An NHS midwife has voiced profound concern, linking the rise of dangerous 'free birthing' to a critical erosion of traditional, autonomous midwifery care within the system.
The Exploited Truth Behind the Free Birth Trend
Responding to a Guardian article about the Free Birth Society and its association with baby deaths, the midwife acknowledged a kernel of truth being exploited. The piece, published on 22 November, highlighted how influencers have promoted unassisted childbirth.
The midwife stated that the appeal of such movements stems from legitimate fears, including medical overreach that can blight lives. She affirmed that women can and should trust their bodies, noting that a healthy body rarely grows a baby it can’t birth.
Watchful Waiting vs. The Brutal 'Wild'
However, the midwife crucially differentiates between trust in physiology and the rejection of collective knowledge. She explains that while physiology is not a perfected endpoint, humanity has long acted to improve the odds of survival. Medical intervention is one part of this, but so is a vast body of life-saving social knowledge passed down through generations.
This is where the role of the midwife becomes irreplaceable. Midwives provide the kind of respectful emotional support that in itself can act as pain relief, she writes. A good modern midwife balances necessary medical checks, like monitoring for pre-eclampsia, with the human touch of holding a hand and breathing with a mother through contractions.
The core of their expertise, however, lies in 'watchful waiting' – being discreetly present to intervene directly or escalate to obstetric colleagues when necessary.

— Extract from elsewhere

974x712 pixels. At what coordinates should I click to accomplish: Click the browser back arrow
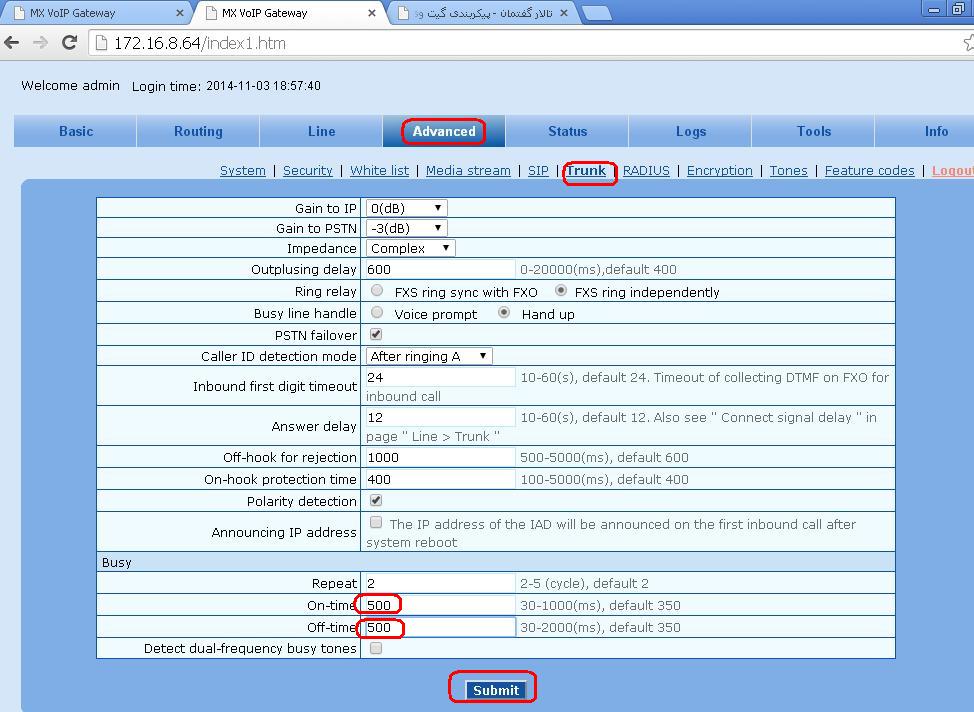pyautogui.click(x=12, y=43)
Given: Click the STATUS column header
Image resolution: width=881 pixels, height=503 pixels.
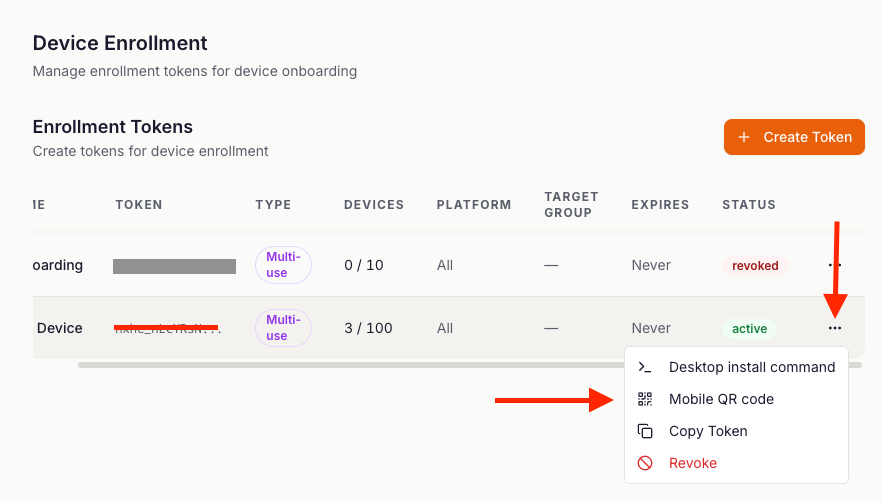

A Call for Accessible, Autonomous Midwifery
The midwife concludes with a powerful indictment, labelling the loss of access to and respect for autonomous midwifery a raging western misogynist tragedy. This descent into what she terms 'obstetric nursing' has created a dual crisis: it fosters heinous obstetric violence on one hand and pushes some towards the Russian roulette of free birthing on the other.
She posits that the solution to both extremes is one and the same: the restoration of accessible, respectful, experienced, autonomous midwifery care.